Merkel lo quiso, pero duda ahora, ante las reticencias del también conservador británico, David Cameron.
Los socialistas, liderados nominalmente por el presidente francés, François Hollande, defienden que Juncker ganó las elecciones, y que, pese a todas las ambigüedades del Tratado de Lisboa, debería presidir la Comisión Europea. Si a los ciudadanos de toda la Unión Europea se les dijo –Merkel argumenta que sólo lo apuntaron los socialistas jugando con fuego—que su voto esta vez iba a servir para elegir al presidente de la Comisión Europea, –votando a los candidatos que cada familia ideológica había escogido—ahora sería nefasto que los presidentes y jefes de estado nombraran a otro distinto.

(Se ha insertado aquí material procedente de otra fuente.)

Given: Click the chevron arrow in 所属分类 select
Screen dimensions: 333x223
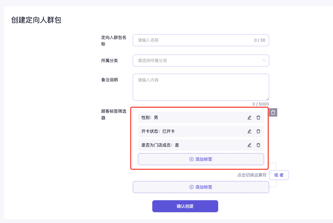Looking at the screenshot, I should click(264, 61).
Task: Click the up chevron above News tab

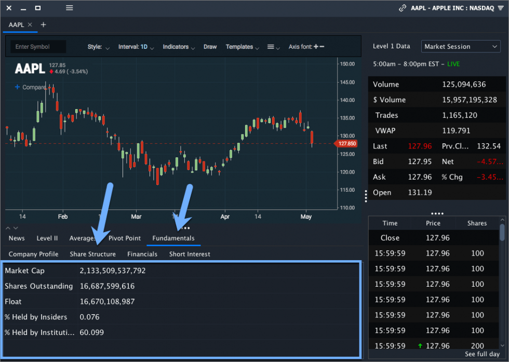Action: pos(7,227)
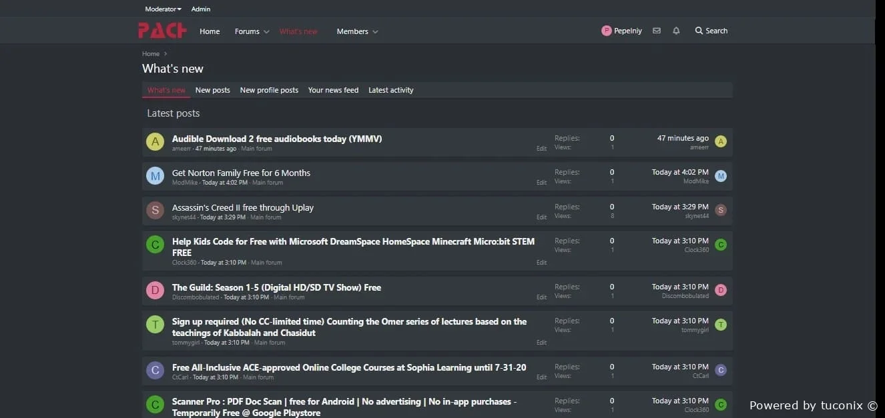Click Discombobulated's pink avatar beside The Guild thread
The height and width of the screenshot is (418, 885).
coord(155,291)
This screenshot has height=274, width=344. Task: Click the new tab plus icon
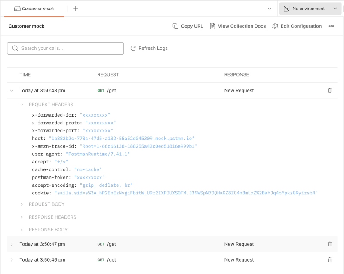click(76, 9)
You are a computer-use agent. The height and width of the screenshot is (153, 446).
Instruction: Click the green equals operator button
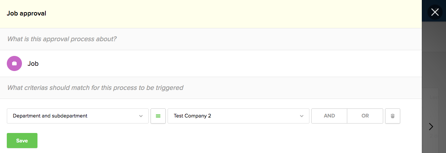(x=158, y=116)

Lo curioso del caso es que los socialistas se conforman con una posible coalición con el PPE, liderada por Juncker, y con un segundo puesto, como coordinador del Consejo Europeo, para un socialista: o el democristiano italiano Enrico Letta o el francés Jean-Marc Ayrault. ¿Pero quién ganó las elecciones europeas?
Hollande acaba de protagonizar una reunión con los dirigentes socialdemócratas europeos para mostrar su apoyo a Juncker y mostrar a Alemania que los deseos del primer ministro italiano, Matteo Renzi, son una quimera.
Pero Renzi se cree los postulados de la izquierda. Y está aportando aire nuevo al conjunto de los países del sur europeos. En una entrevista, cuando todavía era alcalde de Florencia, en 2013, aseguraba que en Italia se había desistido en el combate de las ideas: “Nos hemos criado demasiado bien. Porque después de los años del boom económico, el tener demasiado ha hecho que nos olvidemos de ser. Los italianos se han sentido satisfechos y las familias se han dedicado más a mimar a sus hijos que a estimularlos. Hoy hay que darle la vuelta al razonamiento, les corresponde a sus hijos, a los nativos digitales, cambiar las cosas. Es un cambio generacional. Sin embargo, la política debe ser capaz de secundarlo y de construirlo”.
Renzi reclama un nuevo Pacto de Estabilidad en Europa, que modifique el corsé del 3% de déficit, y del 60% de deuda pública, que se revitalice la economía europea con planes de inversión, que se luche para virar la Unión Europea hacia postulados menos permisivos con la rigidez alemana, que vela por los intereses de los inversores y ahorradores.
Y claro, a Renzi se le trata de callar ahora, con Hollande en primer lugar, que desea hallar algún tipo de componenda con Merkel, que lleve a una coalición en Europa, mostrando, a cambio, su apoyo a las directrices de los ortodoxos alemanes.
La paradoja es que la respuesta a la anterior pregunta, ¿Quién ganó las europeas?, es sintomática.
Las elecciones las ganaron los socialistas. En votos, los partidos socialdemócratas, que propugnaban a Martin Schulz como presidente de la Comisión Europea, obtuvieron 40 millones, frente a los 39,9 millones de votos de los partidos de la familia del PPE. Sin embargo, en escaños ganaron los Populares, por un 29% frente al 24% de los socialistas. El problema es que el PPE fue especialmente fuerte en países pequeños, donde conseguir un escaño cuesta menos votos que en países de tamaño más grande. Daniel Gros lo explica muy bien, al comparar el voto en Luxemburgo o en Italia. En el pequeño país un escaño cuesta 26.000 votos. En Italia, 370.000 votos.
Aceptada esa victoria en escaños, sin embargo –el sistema electoral deberá mejorar para hacer de Europa un verdadero estado federal para todos los europeos—los socialistas no parecen que quieran exigir gran cosa. Siguen aletargados, tratando de no molestar. ¿Pero, de no molestar a quién?
La estampa no puede ser más gráfica: Hollande, frente a Renzi. Veremos cómo evoluciona.